Reproduce the court opinion excerpt on qualified immunity below word for word, from start to finish.

Supplied text:
□ □ □
For the foregoing reasons, the judgment of the district court is
AFFIRMED.
I agree with Judge Thacker that the district court correctly granted summary judgment against Maney on qualified-immunity grounds because it was not clearly established on the night in question that Maney's conduct was unconstitutional. Because my analysis of this issue differs somewhat from Judge Thacker's, I write separately regarding that issue.1
The doctrine of qualified immunity “balances two important interests - the need to hold public officials accountable when they exercise power irresponsibly and the need to shield officials from harassment, distraction, and liability when they perform their duties reasonably.” Pearson v. Callahan, 555 U.S. 223, 231 (2009). It “gives government officials breathing room to make reasonable but mistaken judgments, and protects all but the plainly incompetent or those who knowingly violate the law.” Stanton v. Sims, 134 S. Ct. 3, 5 (2013) (per curiam) (internal quotation marks omitted).
In determining whether an officer is entitled to summary judgment on the basis of qualified immunity, courts engage in a two-pronged inquiry.2 See Tolan v. Cotton, 134 S. Ct. 1861, 1865 (2014) (per curiam). The first asks whether the facts, viewed in the light most favorable to the plaintiff, show that the officer's conduct violated a federal right. See Saucier v. Katz, 533 U.S. 194, 201 (2001).
The second prong of the qualified-immunity inquiry asks whether the right was clearly established at the time the violation occurred such that a reasonable person would have known that his conduct was unconstitutional. See Ridpath v. Board of Governors Marshall Univ., 447 F.3d 292, 306 (4th Cir. 2006). “We do not require a case directly on point” in order to conclude that the law was clearly established so long as “existing precedent [has] placed the statutory or constitutional question beyond debate.” Ashcroft v. al–Kidd, 563 U.S. 731, 741 (2011).
□ □ □
Data segment:

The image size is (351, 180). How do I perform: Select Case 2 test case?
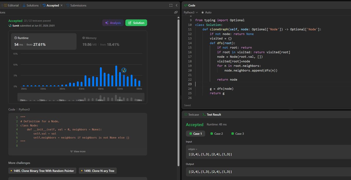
□ □ □
Written answer:
For the foregoing reasons, the judgment of the district court is
AFFIRMED.
I agree with Judge Thacker that the district court correctly granted summary judgment against Maney on qualified-immunity grounds because it was not clearly established on the night in question that Maney's conduct was unconstitutional. Because my analysis of this issue differs somewhat from Judge Thacker's, I write separately regarding that issue.1
The doctrine of qualified immunity “balances two important interests - the need to hold public officials accountable when they exercise power irresponsibly and the need to shield officials from harassment, distraction, and liability when they perform their duties reasonably.” Pearson v. Callahan, 555 U.S. 223, 231 (2009). It “gives government officials breathing room to make reasonable but mistaken judgments, and protects all but the plainly incompetent or those who knowingly violate the law.” Stanton v. Sims, 134 S. Ct. 3, 5 (2013) (per curiam) (internal quotation marks omitted).
In determining whether an officer is entitled to summary judgment on the basis of qualified immunity, courts engage in a two-pronged inquiry.2 See Tolan v. Cotton, 134 S. Ct. 1861, 1865 (2014) (per curiam). The first asks whether the facts, viewed in the light most favorable to the plaintiff, show that the officer's conduct violated a federal right. See Saucier v. Katz, 533 U.S. 194, 201 (2001).
The second prong of the qualified-immunity inquiry asks whether the right was clearly established at the time the violation occurred such that a reasonable person would have known that his conduct was unconstitutional. See Ridpath v. Board of Governors Marshall Univ., 447 F.3d 292, 306 (4th Cir. 2006). “We do not require a case directly on point” in order to conclude that the law was clearly established so long as “existing precedent [has] placed the statutory or constitutional question beyond debate.” Ashcroft v. al–Kidd, 563 U.S. 731, 741 (2011).